# Exercise set
• a. According to the podcast transcript, what three kinds of social engagement does the term "shiko" stand for?
• b. Carry on the podcast transcript from its last line, keeping the back-and-forth between Chuck and Chris.

Chuck: And so that’s what we’ll talk about, but great article, we’ll get right into it.
Chris: Alright, very cool. Hey if this is the first time you’ve listened to the podcast: howdy, welcome to the podcast.
Chuck: Glad to have you.
Chris: We’re glad you are here joining us. We appreciate you, and we’re doing the potatoes of the podcast, we will get into the meat soon. If you’ve listened to this podcast before, then you know the section that we’re about to skip. Here’s how this works. We run a little kind of contest, if we get 10–
Chuck: A little kind of contest.
Chris: A little kinda contest ‘cause no one really wins. Well, maybe you win ‘cause we don’t go over it.
Chuck: Yeah, so I think it’s a lot people winning ‘cause they got a lot of complaints about it, and so you know.
Chris: It’s a contest that allows you to shorten the potatoes section and therefore the meat section, we’ll get to it a lot faster. Here’s how it works: if we get 10 shikos.
Chuck: A shiko is an eWebResults branded term for social engagement. It stands for shares, likes and follows. Shiko.
Chris: If we get 10 shikos on any one of our profiles on those platforms.
Chuck: Platforms? Profiles, platforms, pages. Yeah, all of the above.
Chris: And we get a review, then we don’t tell you how to leave us a review. What we will tell you though is how you can connect with us on those profiles on those platforms.
Chuck: Yeah, how you can shiko us.
Chris: And they’re things like Facebook.com/
Chuck: Hold on, did you say–?
Chris: Things like?
Chuck: No, pratforms and plofiles.
Chris: I may have. I may have. I wish I was fast enough to do that on purpose. It just turns out I’m slow enough to do it accidentally. So, those platforms and how you get to our profile on those platforms. Facebook.com/
Chris: I think that’s all of them. Again, those take you to our profiles on those platforms and when you’re there, shiko us.
Chuck: Profiles on the platforms. That was right.
Chris: I got it. I’m slow–
Chuck: I was thinking of like, “Plofiles? Pratforms? Did I hear that right?” I thought I was tripping, but yeah.

# Available data
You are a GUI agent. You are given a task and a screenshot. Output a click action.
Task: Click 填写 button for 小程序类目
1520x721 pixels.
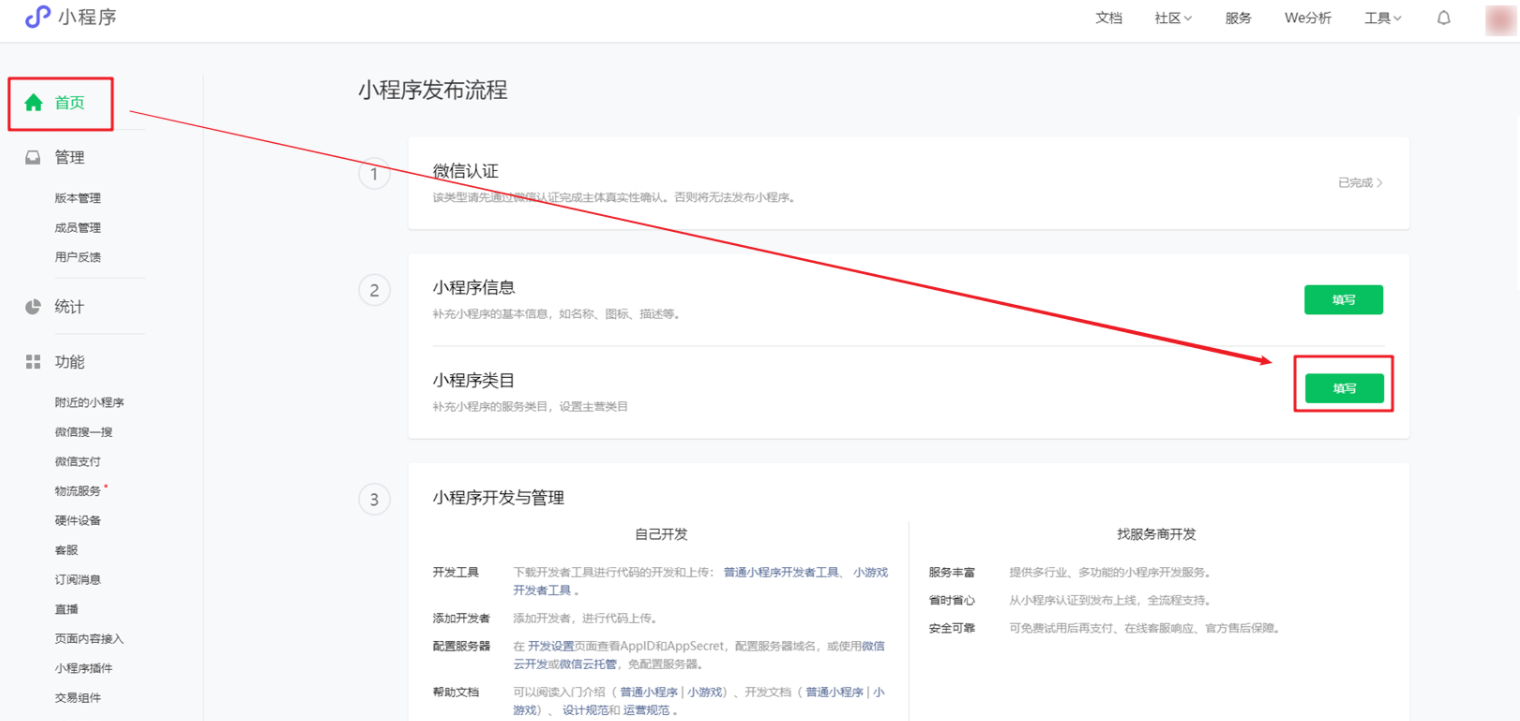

# Responses
• a. Shares, likes and follows.

• b.
Chris: One of my dad’s good friends that I remember growing up, I was probably about 11. You know I was in the Air Force, moved every two years, so that friend was around when I was about 11, and he would intentionally switch first letters just like through sentences and places and it’s just like–
Chuck: Pig Latin?
Chris: Freestyling right?
Chris: You get used to it, right?
Chuck: Yeah, if you do it over and over again–
Chris: You can get used to it. It’s also just like, it’s pretty– the guy was probably one of the smartest guys that my dad knew, so it was impressive to watch him just like flip words randomly.
Chuck: Yeah, I had two friends that used to do that, and that’s just how they talked in code.
Chris: Yeah, yeah.
Chuck: Like they would just have a loud conversation and it would sound like Jibber-Jabber ‘cause they were alternating syllables in words, but they knew exactly what they were saying.
Chris: What they were saying, yeah. That’s pretty cool. Alright. So next, if you are a PHP genius or a WordPress guru, we’re probably looking for you. Go ahead and give us a call, leave an audio résumé 713-510-7846. If you are interested in a free comprehensive website profit analysis, go ahead and head to our website eWebResults.com. You will find the green button, click that button, fill that button out and–
Chuck: Fill the form out, I don’t know if you can fill the button out.
Chris: Yeah, you can’t fill out the button, can you? It doesn’t work that– maybe that’s what I’ve been doing– I still haven’t got my shipments from Amazon, I don’t know what’s going on. I filled out the button.
Chuck: Filled out the wrong button, yeah.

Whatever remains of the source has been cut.